Work to be completed:
Would you reproduce the listing exactly, leaving nothing out?

Excerpted data:
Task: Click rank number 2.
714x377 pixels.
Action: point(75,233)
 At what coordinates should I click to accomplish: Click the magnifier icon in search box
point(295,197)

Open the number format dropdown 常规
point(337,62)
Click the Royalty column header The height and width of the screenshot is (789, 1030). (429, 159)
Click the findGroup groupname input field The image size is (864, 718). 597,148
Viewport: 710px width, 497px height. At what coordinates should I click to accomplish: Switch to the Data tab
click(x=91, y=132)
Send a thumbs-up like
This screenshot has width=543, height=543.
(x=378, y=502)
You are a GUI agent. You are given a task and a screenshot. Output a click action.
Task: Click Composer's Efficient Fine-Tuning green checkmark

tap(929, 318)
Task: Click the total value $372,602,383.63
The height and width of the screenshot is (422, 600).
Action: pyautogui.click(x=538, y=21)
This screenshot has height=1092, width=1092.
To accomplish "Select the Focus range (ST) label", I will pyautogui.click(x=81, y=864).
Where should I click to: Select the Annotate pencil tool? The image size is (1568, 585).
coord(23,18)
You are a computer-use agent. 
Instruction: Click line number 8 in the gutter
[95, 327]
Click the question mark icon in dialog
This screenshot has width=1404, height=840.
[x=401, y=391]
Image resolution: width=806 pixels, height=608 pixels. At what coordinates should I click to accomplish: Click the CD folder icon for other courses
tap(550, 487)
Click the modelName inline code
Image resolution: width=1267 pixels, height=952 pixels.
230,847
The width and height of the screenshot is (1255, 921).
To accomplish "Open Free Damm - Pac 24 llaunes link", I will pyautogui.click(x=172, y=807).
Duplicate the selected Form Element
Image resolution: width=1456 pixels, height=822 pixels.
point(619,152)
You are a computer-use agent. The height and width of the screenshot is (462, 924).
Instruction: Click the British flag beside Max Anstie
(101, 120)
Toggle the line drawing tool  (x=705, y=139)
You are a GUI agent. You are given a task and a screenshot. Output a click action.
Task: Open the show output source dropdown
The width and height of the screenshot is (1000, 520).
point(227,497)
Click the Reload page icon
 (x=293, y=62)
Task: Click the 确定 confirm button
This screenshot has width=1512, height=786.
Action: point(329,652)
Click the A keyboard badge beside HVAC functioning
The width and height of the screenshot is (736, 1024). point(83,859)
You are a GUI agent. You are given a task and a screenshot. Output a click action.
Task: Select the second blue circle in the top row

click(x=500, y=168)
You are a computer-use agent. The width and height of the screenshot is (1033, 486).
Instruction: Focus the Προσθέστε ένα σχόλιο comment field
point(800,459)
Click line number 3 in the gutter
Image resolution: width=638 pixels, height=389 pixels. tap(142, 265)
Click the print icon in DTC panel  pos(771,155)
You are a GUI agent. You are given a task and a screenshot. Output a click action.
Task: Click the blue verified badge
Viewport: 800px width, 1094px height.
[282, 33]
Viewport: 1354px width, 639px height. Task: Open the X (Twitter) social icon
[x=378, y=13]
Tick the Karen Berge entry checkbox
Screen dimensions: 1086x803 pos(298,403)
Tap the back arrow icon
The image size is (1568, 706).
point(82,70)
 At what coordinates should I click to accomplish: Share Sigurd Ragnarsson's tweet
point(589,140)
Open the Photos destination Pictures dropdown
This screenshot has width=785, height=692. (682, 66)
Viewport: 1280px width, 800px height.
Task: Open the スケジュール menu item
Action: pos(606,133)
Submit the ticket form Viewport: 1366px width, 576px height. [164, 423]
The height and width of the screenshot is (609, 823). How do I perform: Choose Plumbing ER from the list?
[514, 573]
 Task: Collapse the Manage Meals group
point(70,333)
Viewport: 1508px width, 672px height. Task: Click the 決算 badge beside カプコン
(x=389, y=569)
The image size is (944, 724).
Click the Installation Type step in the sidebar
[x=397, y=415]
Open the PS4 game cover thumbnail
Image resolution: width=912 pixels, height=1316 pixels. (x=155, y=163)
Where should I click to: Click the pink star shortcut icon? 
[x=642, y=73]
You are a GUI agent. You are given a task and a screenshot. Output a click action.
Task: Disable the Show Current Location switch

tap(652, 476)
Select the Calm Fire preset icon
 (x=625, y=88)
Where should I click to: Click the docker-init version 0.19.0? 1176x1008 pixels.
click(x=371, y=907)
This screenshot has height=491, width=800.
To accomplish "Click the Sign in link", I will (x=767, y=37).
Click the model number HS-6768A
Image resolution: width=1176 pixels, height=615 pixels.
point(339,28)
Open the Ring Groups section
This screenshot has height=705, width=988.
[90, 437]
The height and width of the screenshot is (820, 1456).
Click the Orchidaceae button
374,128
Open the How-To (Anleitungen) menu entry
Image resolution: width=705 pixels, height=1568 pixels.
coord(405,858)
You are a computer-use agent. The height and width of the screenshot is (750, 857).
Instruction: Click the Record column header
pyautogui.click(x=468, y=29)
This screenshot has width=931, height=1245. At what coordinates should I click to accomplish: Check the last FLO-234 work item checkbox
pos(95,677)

Reply:
Task: Click rank number 2.
714x377 pixels.
Action: point(75,233)
 At what coordinates should I click to accomplish: Click the magnifier icon in search box
point(295,197)

Open the number format dropdown 常规
point(337,62)
Click the Royalty column header The height and width of the screenshot is (789, 1030). (429, 159)
Click the findGroup groupname input field The image size is (864, 718). 597,148
Viewport: 710px width, 497px height. At what coordinates should I click to accomplish: Switch to the Data tab
click(x=91, y=132)
Send a thumbs-up like
This screenshot has width=543, height=543.
(x=378, y=502)
You are a GUI agent. You are given a task and a screenshot. Output a click action.
Task: Click Composer's Efficient Fine-Tuning green checkmark

tap(929, 318)
Task: Click the total value $372,602,383.63
The height and width of the screenshot is (422, 600).
Action: pyautogui.click(x=538, y=21)
This screenshot has height=1092, width=1092.
To accomplish "Select the Focus range (ST) label", I will pyautogui.click(x=81, y=864).
Where should I click to: Select the Annotate pencil tool? The image size is (1568, 585).
coord(23,18)
You are a computer-use agent. 
Instruction: Click line number 8 in the gutter
[95, 327]
Click the question mark icon in dialog
This screenshot has width=1404, height=840.
[x=401, y=391]
Image resolution: width=806 pixels, height=608 pixels. At what coordinates should I click to accomplish: Click the CD folder icon for other courses
tap(550, 487)
Click the modelName inline code
Image resolution: width=1267 pixels, height=952 pixels.
230,847
The width and height of the screenshot is (1255, 921).
To accomplish "Open Free Damm - Pac 24 llaunes link", I will pyautogui.click(x=172, y=807).
Duplicate the selected Form Element
Image resolution: width=1456 pixels, height=822 pixels.
point(619,152)
You are a computer-use agent. The height and width of the screenshot is (462, 924).
Instruction: Click the British flag beside Max Anstie
(101, 120)
Toggle the line drawing tool  (x=705, y=139)
You are a GUI agent. You are given a task and a screenshot. Output a click action.
Task: Open the show output source dropdown
The width and height of the screenshot is (1000, 520).
point(227,497)
Click the Reload page icon
 (x=293, y=62)
Task: Click the 确定 confirm button
This screenshot has width=1512, height=786.
Action: point(329,652)
Click the A keyboard badge beside HVAC functioning
The width and height of the screenshot is (736, 1024). point(83,859)
You are a GUI agent. You are given a task and a screenshot. Output a click action.
Task: Select the second blue circle in the top row

click(x=500, y=168)
You are a computer-use agent. The width and height of the screenshot is (1033, 486).
Instruction: Focus the Προσθέστε ένα σχόλιο comment field
point(800,459)
Click line number 3 in the gutter
Image resolution: width=638 pixels, height=389 pixels. tap(142, 265)
Click the print icon in DTC panel  pos(771,155)
You are a GUI agent. You are given a task and a screenshot. Output a click action.
Task: Click the blue verified badge
Viewport: 800px width, 1094px height.
[282, 33]
Viewport: 1354px width, 639px height. Task: Open the X (Twitter) social icon
[x=378, y=13]
Tick the Karen Berge entry checkbox
Screen dimensions: 1086x803 pos(298,403)
Tap the back arrow icon
The image size is (1568, 706).
point(82,70)
 At what coordinates should I click to accomplish: Share Sigurd Ragnarsson's tweet
point(589,140)
Open the Photos destination Pictures dropdown
This screenshot has width=785, height=692. (682, 66)
Viewport: 1280px width, 800px height.
Task: Open the スケジュール menu item
Action: pos(606,133)
Submit the ticket form Viewport: 1366px width, 576px height. [164, 423]
The height and width of the screenshot is (609, 823). How do I perform: Choose Plumbing ER from the list?
[514, 573]
 Task: Collapse the Manage Meals group
point(70,333)
Viewport: 1508px width, 672px height. Task: Click the 決算 badge beside カプコン
(x=389, y=569)
The image size is (944, 724).
Click the Installation Type step in the sidebar
[x=397, y=415]
Open the PS4 game cover thumbnail
Image resolution: width=912 pixels, height=1316 pixels. (x=155, y=163)
Where should I click to: Click the pink star shortcut icon? 
[x=642, y=73]
You are a GUI agent. You are given a task and a screenshot. Output a click action.
Task: Disable the Show Current Location switch

tap(652, 476)
Select the Calm Fire preset icon
 (x=625, y=88)
Where should I click to: Click the docker-init version 0.19.0? 1176x1008 pixels.
click(x=371, y=907)
This screenshot has height=491, width=800.
To accomplish "Click the Sign in link", I will (x=767, y=37).
Click the model number HS-6768A
Image resolution: width=1176 pixels, height=615 pixels.
point(339,28)
Open the Ring Groups section
This screenshot has height=705, width=988.
[90, 437]
The height and width of the screenshot is (820, 1456).
Click the Orchidaceae button
374,128
Open the How-To (Anleitungen) menu entry
Image resolution: width=705 pixels, height=1568 pixels.
coord(405,858)
You are a computer-use agent. The height and width of the screenshot is (750, 857).
Instruction: Click the Record column header
pyautogui.click(x=468, y=29)
This screenshot has width=931, height=1245. At what coordinates should I click to accomplish: Check the last FLO-234 work item checkbox
pos(95,677)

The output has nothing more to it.